The Mercedes' largest boot space in its class provides ample room to carry the range of equipment highway patrol officers are required to carry, he said.

“We’re always evaluating our vehicles to ensure they meet safety standards and match the dynamic work our police do every day,” said Supt Fitzpatrick.

“We look at a number of factors when selecting vehicles to join our fleets and the (Mercedes E400d) stood out as being fit-for-purpose and above all, safe,” said Supt Fitzpatrick.

Victoria Police said the Mercedes’ cabin allows for seamless integration of operational systems and police equipment “without compromising visibility of dashboard displays”.

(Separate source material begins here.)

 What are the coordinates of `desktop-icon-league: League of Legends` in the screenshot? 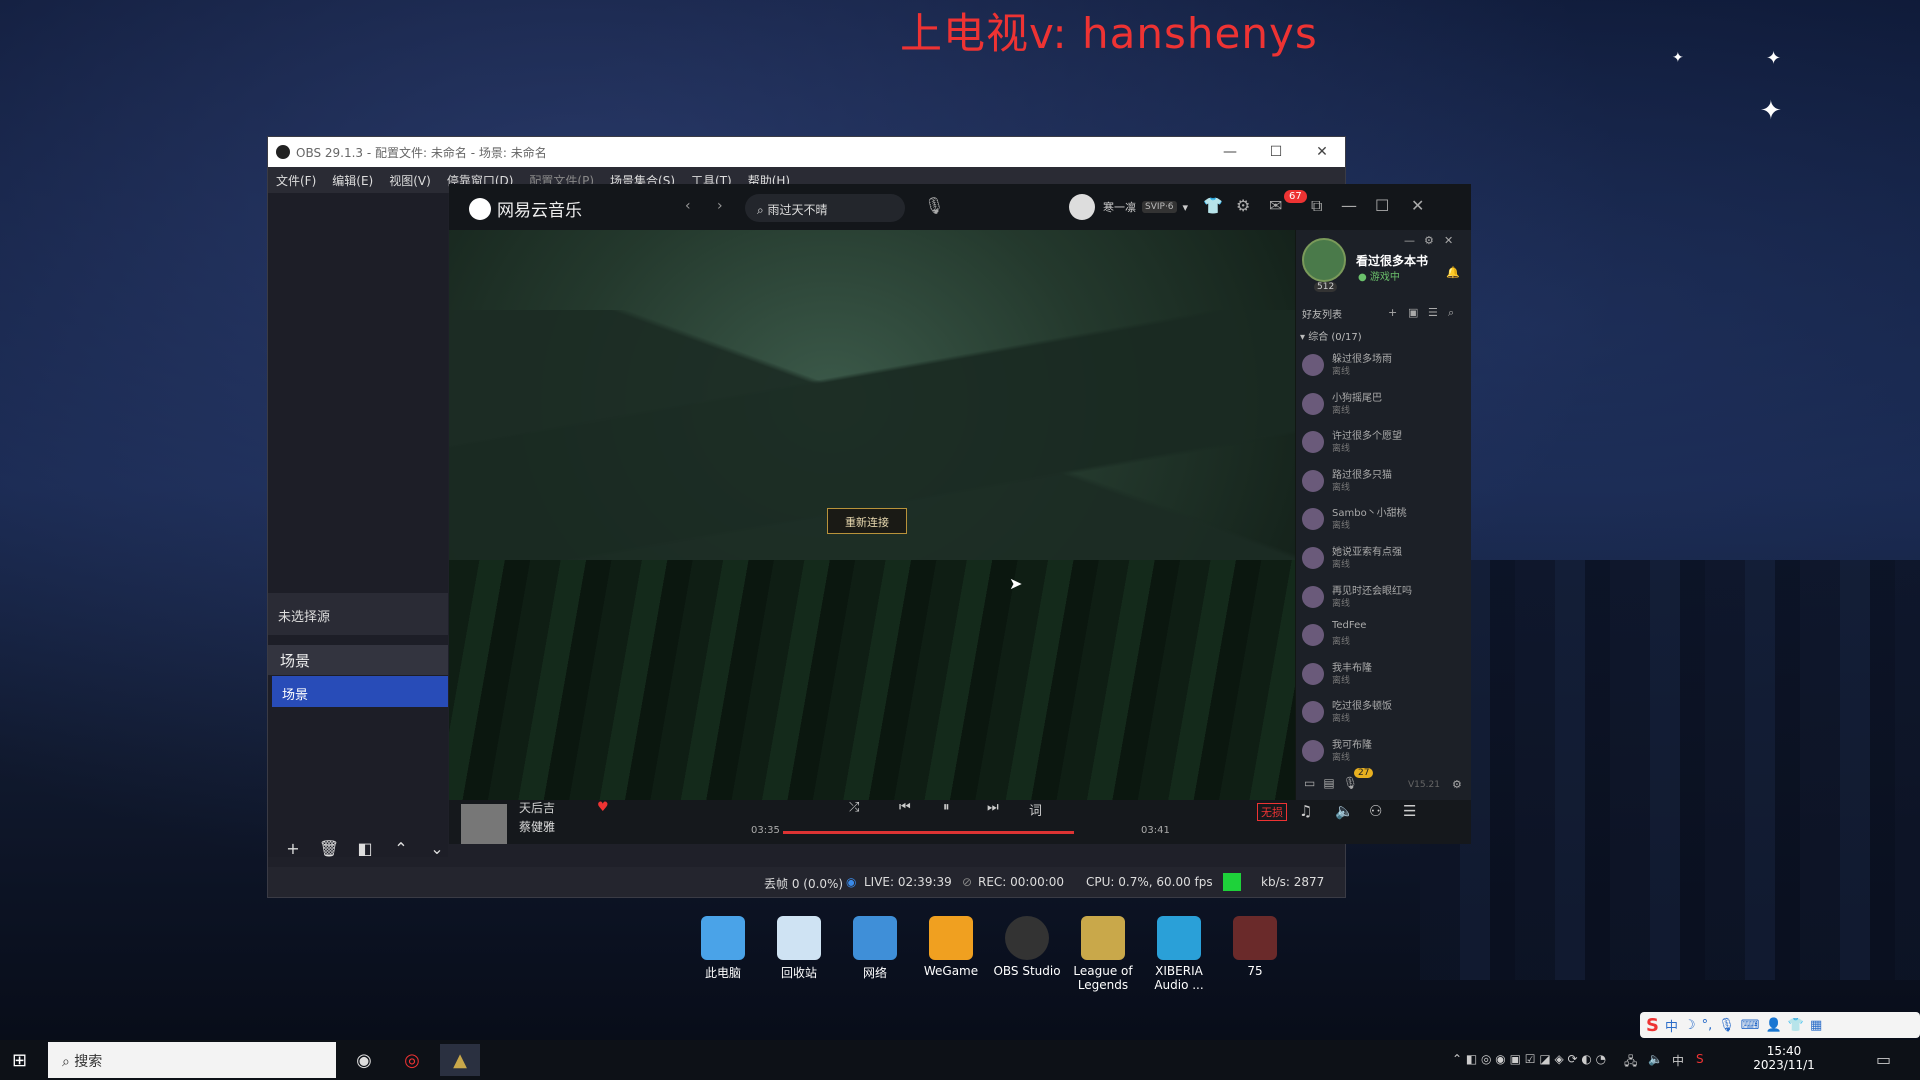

The Mercedes All-Terrain E400d joins a wide range of highway patrol cars across Australia.

Victoria Police already has large number of BMW 5 Series sedans (illustrated above), BMW X5 SUVs and Volkswagen Passats, the latter split between highway patrol and general duties. In the new year, Victoria Police will also add BMW 5 Series wagons to the highway patrol fleet.

Victoria Police use a mix of 132kW front-drive VW Passats for general duties work, and 206kW all-wheel-drive VW Passats (pictured above) for highway patrol work.

NSW Police continue to use a mix of BMW 5 Series turbo diesel sedans and Chrysler 300 SRT V8s, while Queensland, Western Australia and the Northern Territory are trialling the Kia Stinger turbo V6.

South Australian police have a mix of imported Holden Commodore V6 all-wheel-drive sedans and Kia Sorento SUVs for traffic duties, while the Australian Capital Territory has a mix of VW Passat sedans and wagons, as well as a number of BMWs.

Tasmanian police are trialing all-wheel-drive Subaru Liberty sedans due to the slippery roads.

There is also a number of special purpose vehicles on some fleets: Queensland has deployed a handful of Mercedes C43 AMG sedans for its “Fatal Five”, and a BMW M3 has been spotted in recent months with police lights in the ACT.

Covering both ends of the spectrum, Victoria Police also have a Tesla Model X electric car – the first jurisdiction in Australia to put a fully electric vehicle into service – and a BMW M5 high performance sedan.

However, although the BMW M5 is fully operational, it is only on a 12-month loan to Victoria Police and comes with distance restrictions.